_Objetivos_
**A)** Pode devolver, sem alterar nada, o trecho da reportagem sobre Virgílio Gomes da Silva que se abre com as palavras contendo "Corpo de comandante" e se fecha com "as horas seguintes."?
**B)** Como você levaria adiante a reportagem sobre Virgílio Gomes da Silva, começando logo após a última frase apresentada?

_Trecho da página_
-- -- --

Corpo de comandante de sequestro de embaixador dos EUA está em Vila Formosa

Virgílio Gomes da Silva, o Comandante Jonas, é considerado o primeiro desaparecido entre os integrantes da luta organizada contra a ditadura

Ilda Gomes da Silva só teve a confirmação de que seu marido havia mesmo sido assassinado pela ditadura em 2004 (Foto: Regina Grammont)

São Paulo – Ilda senta na ponta do sofá, cruza as mãos sobre as pernas e avisa: “Olha, quando falo nesses assuntos, acabo chorando. Então já te peço desculpas”. Essa senhora, de cabelos brancos, rosto terno, tem os olhos azuis marejados antes mesmo de começar a conversa. Mas, contrariando o próprio prognóstico, fala com firmeza durante as horas seguintes.

-- -- --

_Linhas selecionadas_
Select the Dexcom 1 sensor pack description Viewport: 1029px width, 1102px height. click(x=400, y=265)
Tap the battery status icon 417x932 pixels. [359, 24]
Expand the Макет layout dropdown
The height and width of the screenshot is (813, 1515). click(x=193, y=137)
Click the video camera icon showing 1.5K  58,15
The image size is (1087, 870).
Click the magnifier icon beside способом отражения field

-- -- --

_Respostas redigidas_
**A)**
Corpo de comandante de sequestro de embaixador dos EUA está em Vila Formosa

Virgílio Gomes da Silva, o Comandante Jonas, é considerado o primeiro desaparecido entre os integrantes da luta organizada contra a ditadura

Ilda Gomes da Silva só teve a confirmação de que seu marido havia mesmo sido assassinado pela ditadura em 2004 (Foto: Regina Grammont)

São Paulo – Ilda senta na ponta do sofá, cruza as mãos sobre as pernas e avisa: “Olha, quando falo nesses assuntos, acabo chorando. Então já te peço desculpas”. Essa senhora, de cabelos brancos, rosto terno, tem os olhos azuis marejados antes mesmo de começar a conversa. Mas, contrariando o próprio prognóstico, fala com firmeza durante as horas seguintes.

**B)**
Ilda Gomes da Silva, 73 anos, espera há 41 pela localização correta do corpo do marido. Virgílio Gomes da Silva, o Comandante Jonas, foi morto durante uma sessão de tortura em 1969. Mas a esposa não sabia. E manteve a dúvida até 2004.

Presa no dia seguinte ao do marido, Ilda foi mantida incomunicável durante quatro meses. A filha mais nova, com quatro meses, teve desidratação e ficou internada durante quase 30 dias. Os mais velhos, de oito e de seis anos, chegaram a ser “detidos”. “Faz pouco tempo que fiquei sabendo que colocavam eles nos carros e perguntavam pras famílias se queriam adotar porque os pais eram bandidos”, revela. “Do Virgílio Gomes da Silva – o Jonas – seu marido, Ilda não sabia nada. Diziam que tinha sido morto; falavam que alguém fora obrigado a limpar seu sangue na sala de torturas. Ilda não sabia dele. Ninguém sabia de Virgílio. Nunca mais se soube de Virgílio”, lembra a jornalista Rose Nogueira, companheira de prisão, no livro “Tiradentes, um presídio da ditadura”.

Arte: Julia Lima Fotos: Arquivo Pessoal, Reprodução (de Marighella)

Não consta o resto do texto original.